Your answer must match the records word for word and contain no pictures.

*** Opening of Supplied records ***

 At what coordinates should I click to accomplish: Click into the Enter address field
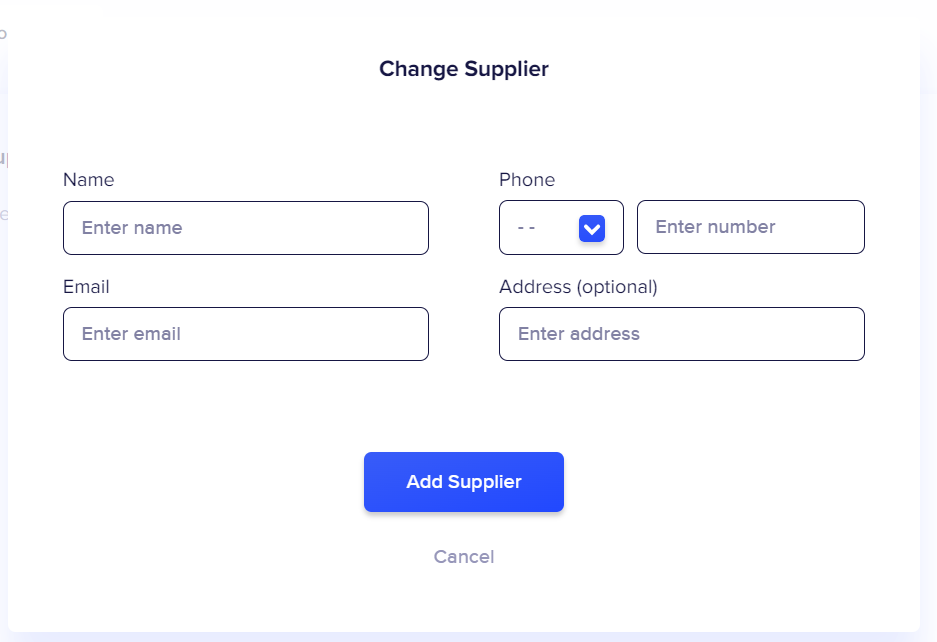click(x=681, y=334)
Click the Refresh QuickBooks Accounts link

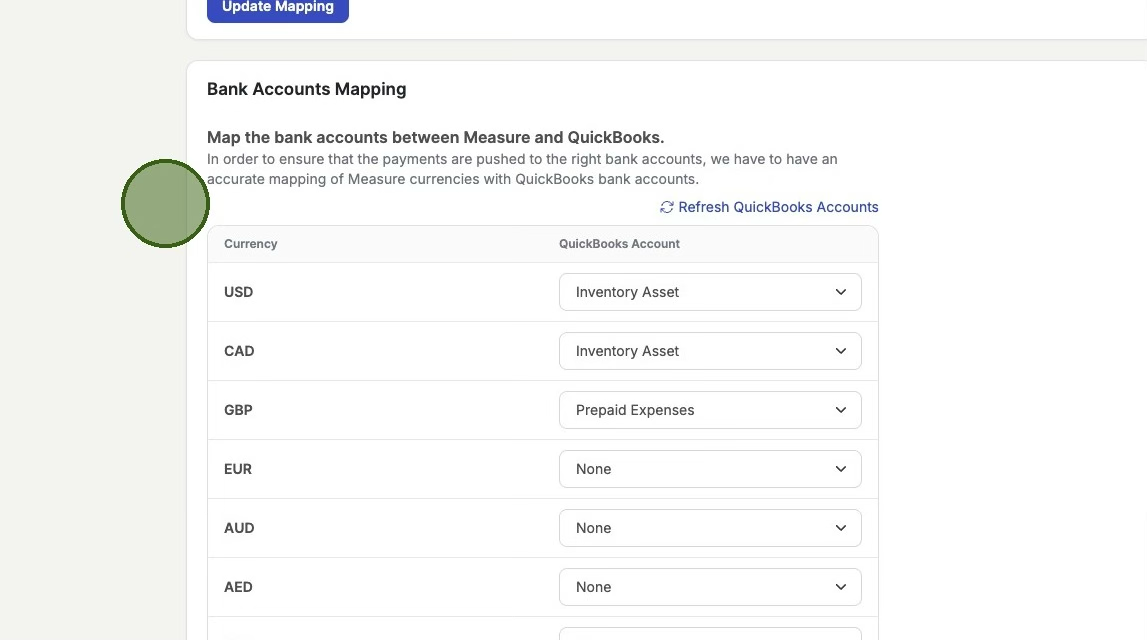click(x=778, y=207)
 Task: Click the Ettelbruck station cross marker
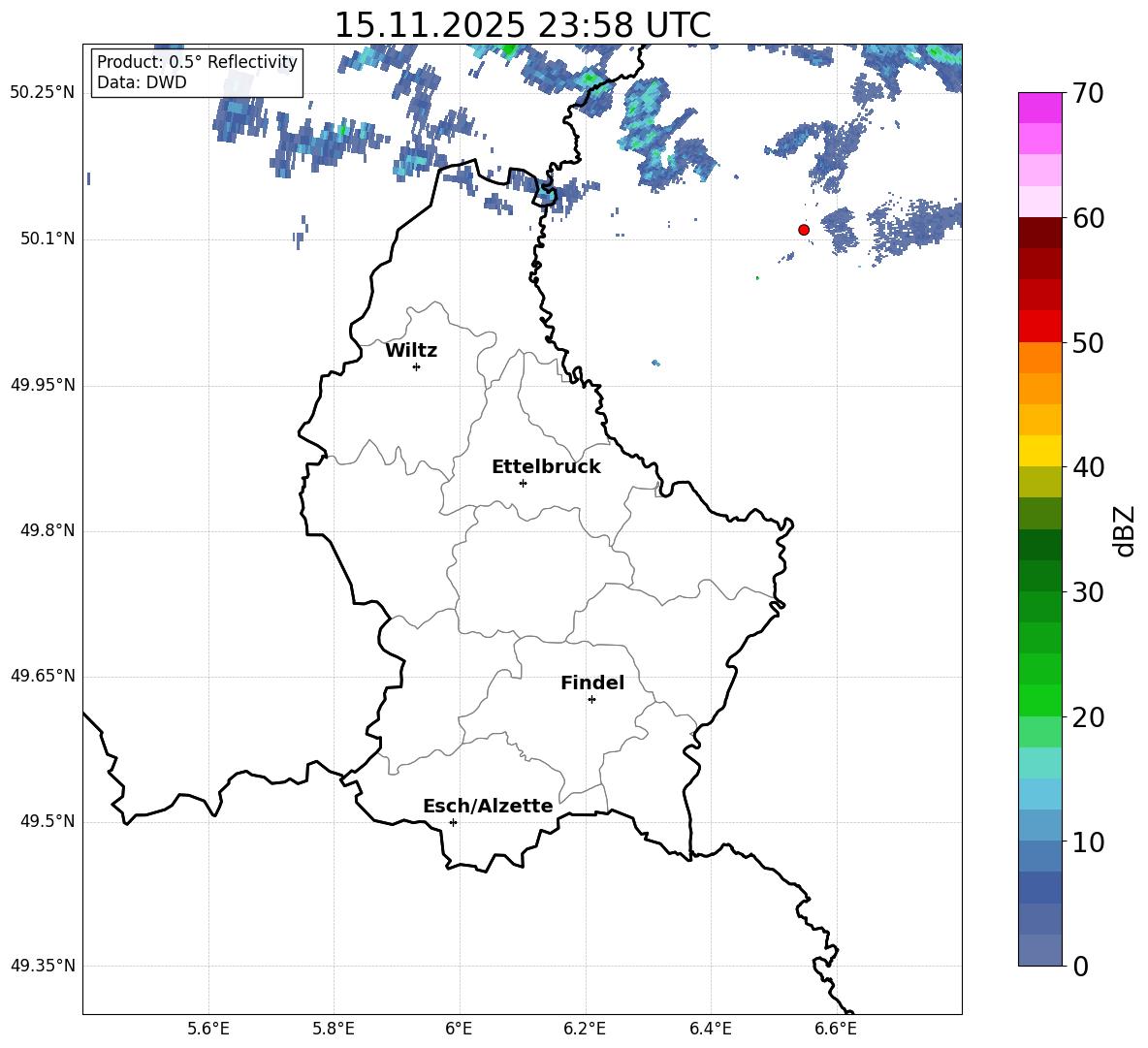[x=523, y=483]
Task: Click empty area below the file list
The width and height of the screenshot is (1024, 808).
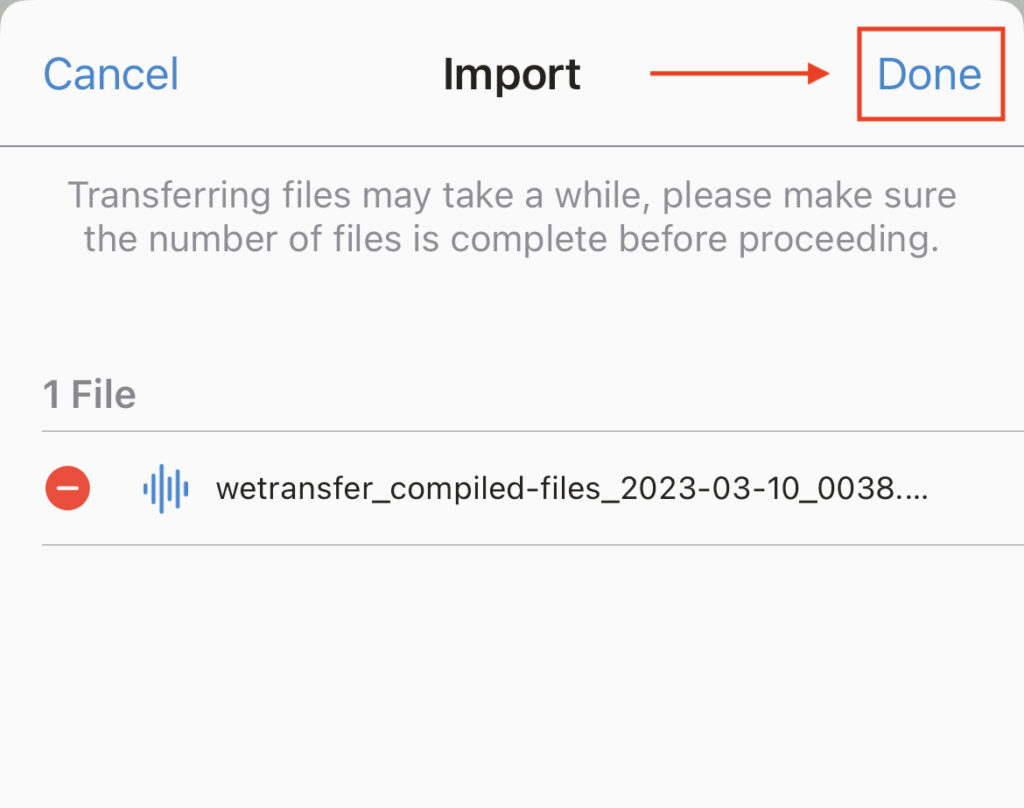Action: pos(512,673)
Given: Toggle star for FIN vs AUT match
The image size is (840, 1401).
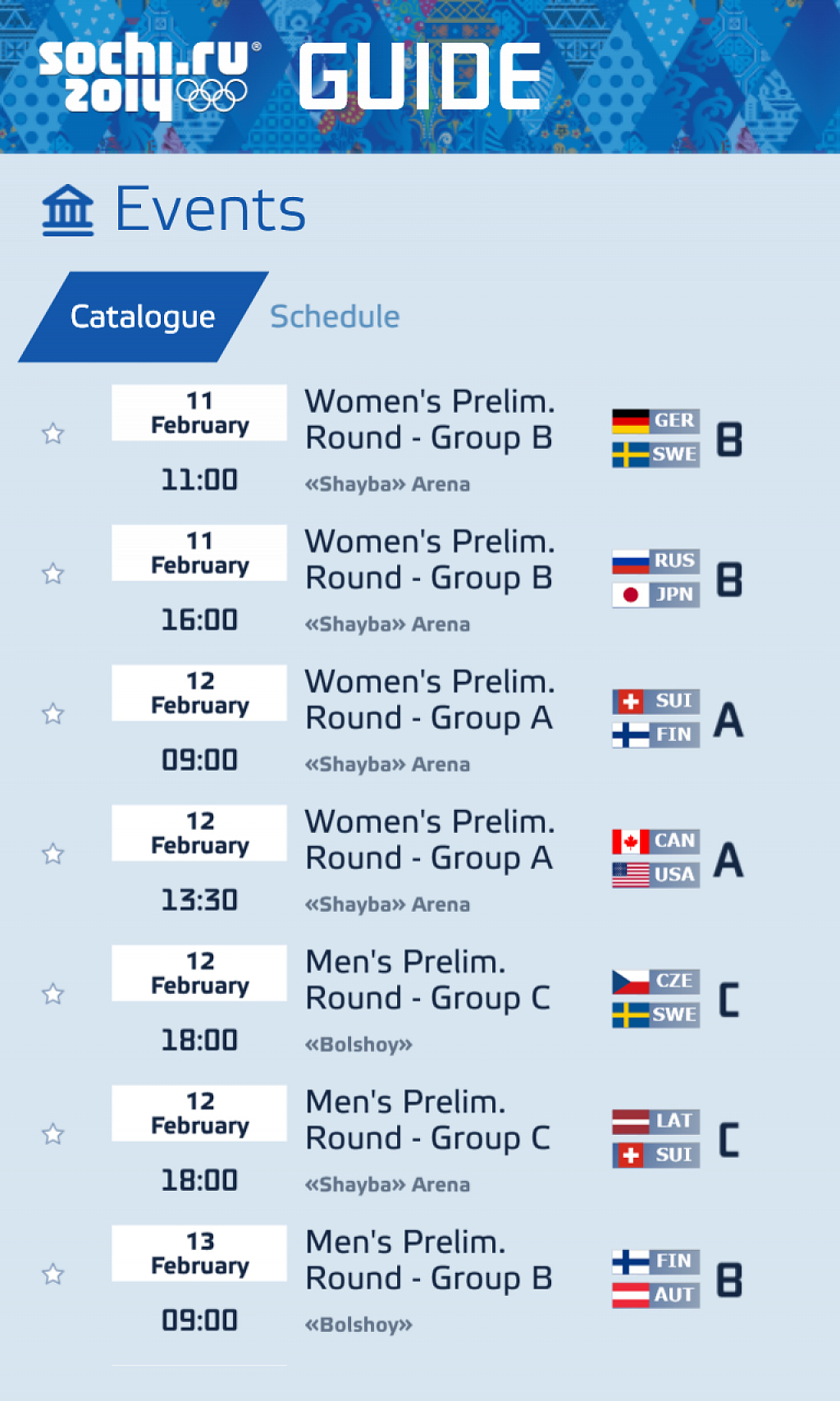Looking at the screenshot, I should [53, 1275].
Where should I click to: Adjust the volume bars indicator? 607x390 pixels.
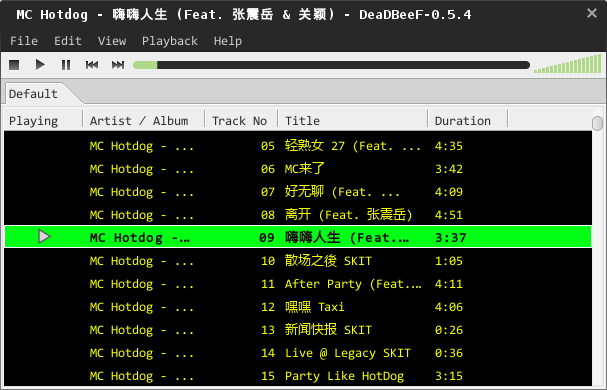coord(567,64)
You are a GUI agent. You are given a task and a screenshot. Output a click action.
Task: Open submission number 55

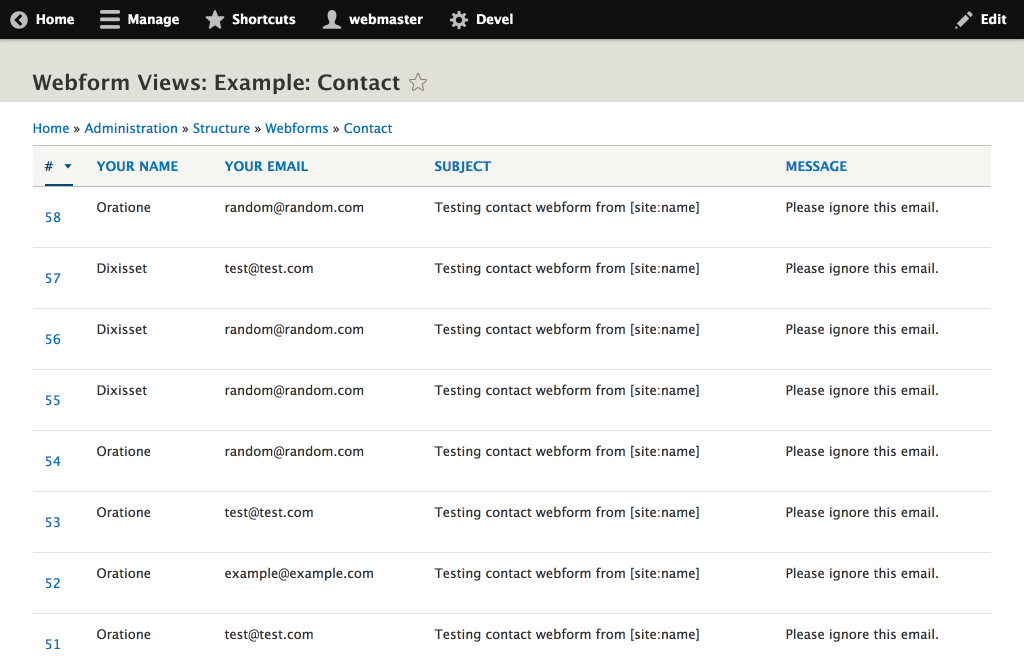[53, 400]
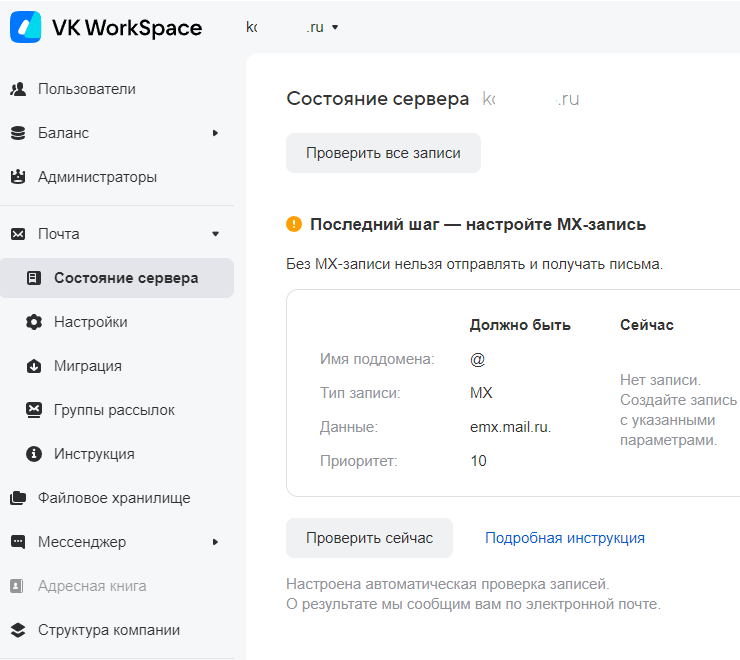Expand the Мессенджер submenu arrow

tap(215, 542)
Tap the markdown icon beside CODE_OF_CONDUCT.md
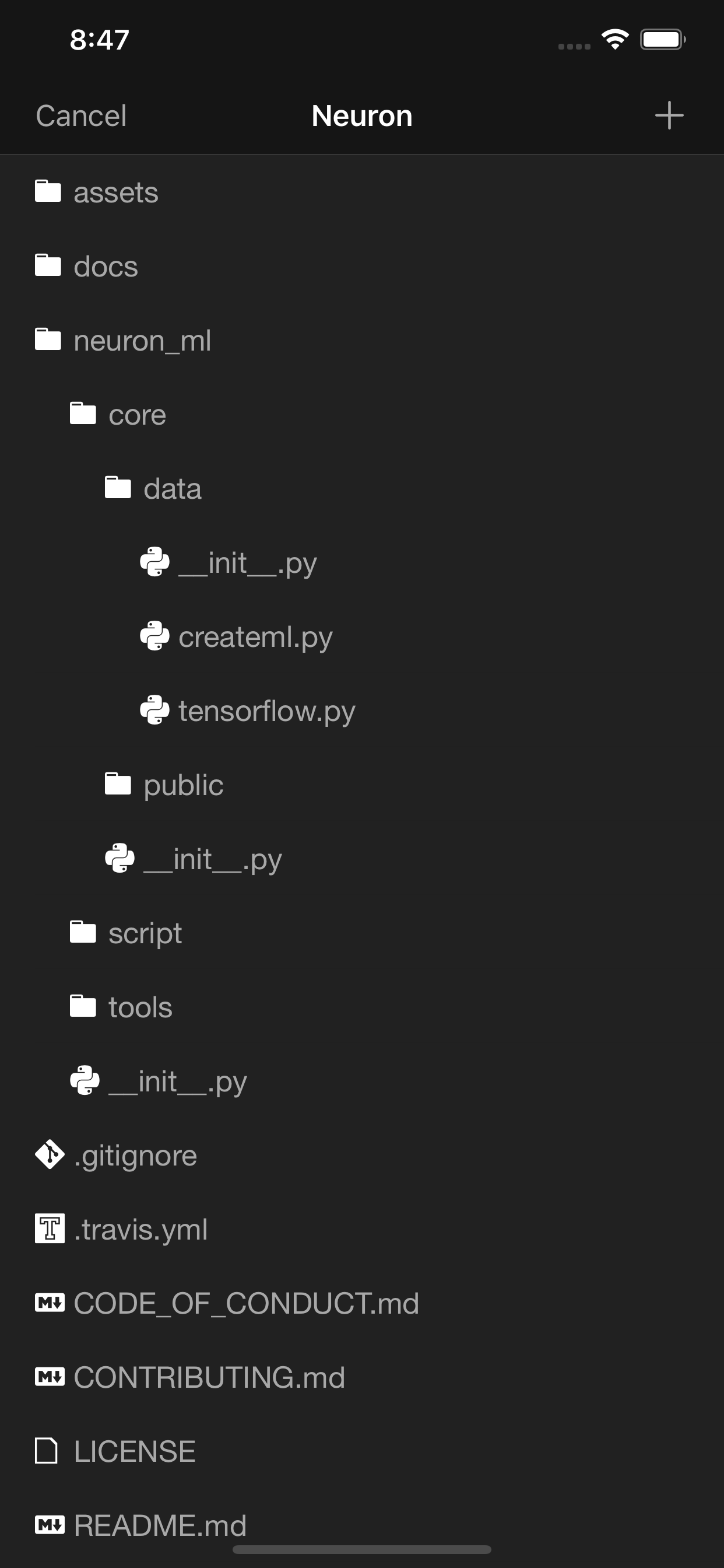 (x=50, y=1303)
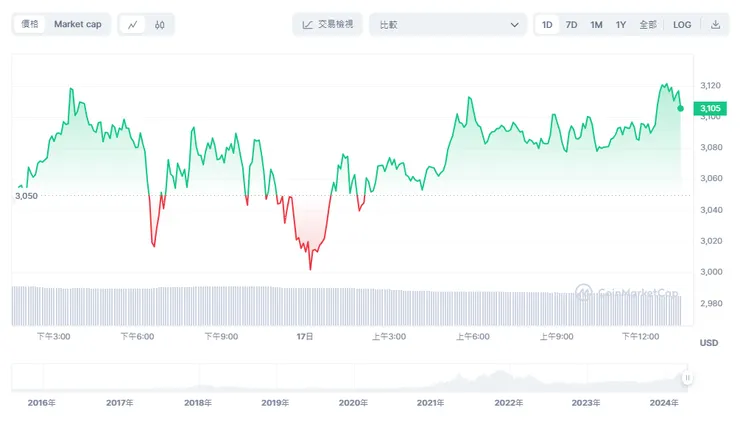The height and width of the screenshot is (427, 740).
Task: Select the 1M time range
Action: pos(596,24)
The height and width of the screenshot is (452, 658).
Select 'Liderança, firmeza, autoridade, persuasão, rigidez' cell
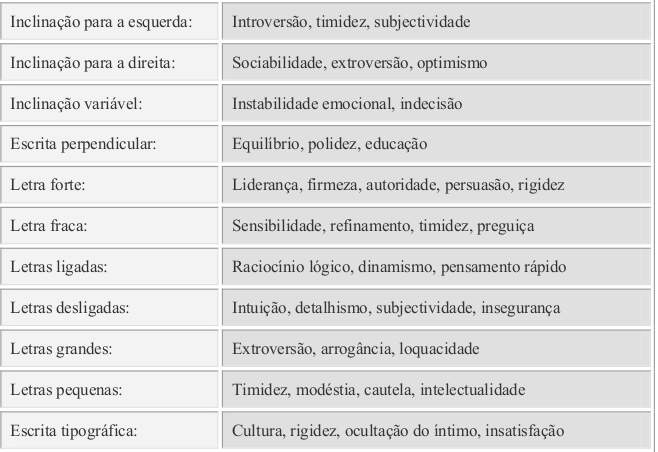399,185
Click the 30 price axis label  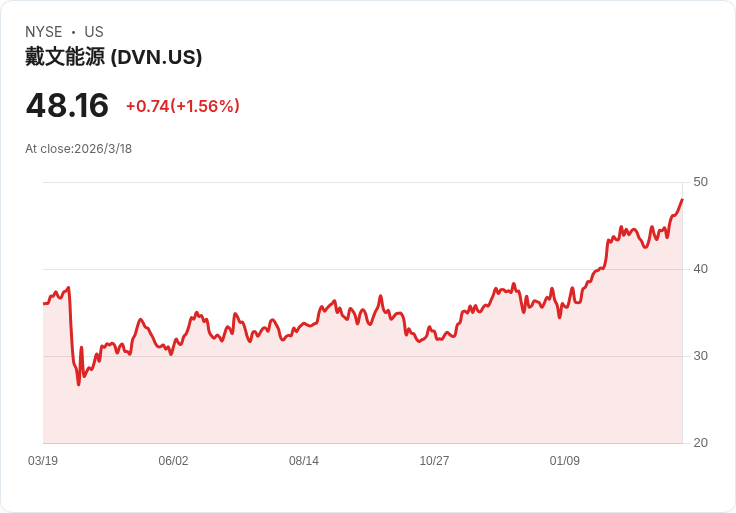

*** Close of Supplied records ***

__Problem solution__
 At what coordinates should I click to accomplish: Click into the Enter address field
click(x=681, y=334)
Click the Refresh QuickBooks Accounts link

click(x=778, y=207)
 Task: Click the Ettelbruck station cross marker
[x=523, y=483]
Task: Click empty area below the file list
The width and height of the screenshot is (1024, 808).
Action: pos(512,673)
Given: Toggle star for FIN vs AUT match
The image size is (840, 1401).
Looking at the screenshot, I should [53, 1275].
Where should I click to: Adjust the volume bars indicator? 607x390 pixels.
coord(567,64)
You are a GUI agent. You are given a task and a screenshot. Output a click action.
Task: Open submission number 55

[53, 400]
Expand the Мессенджер submenu arrow

tap(215, 542)
Tap the markdown icon beside CODE_OF_CONDUCT.md
 (x=50, y=1303)
The height and width of the screenshot is (427, 740).
Task: Select the 1M time range
Action: pos(596,24)
The height and width of the screenshot is (452, 658).
Select 'Liderança, firmeza, autoridade, persuasão, rigidez' cell
399,185
Click the 30 price axis label  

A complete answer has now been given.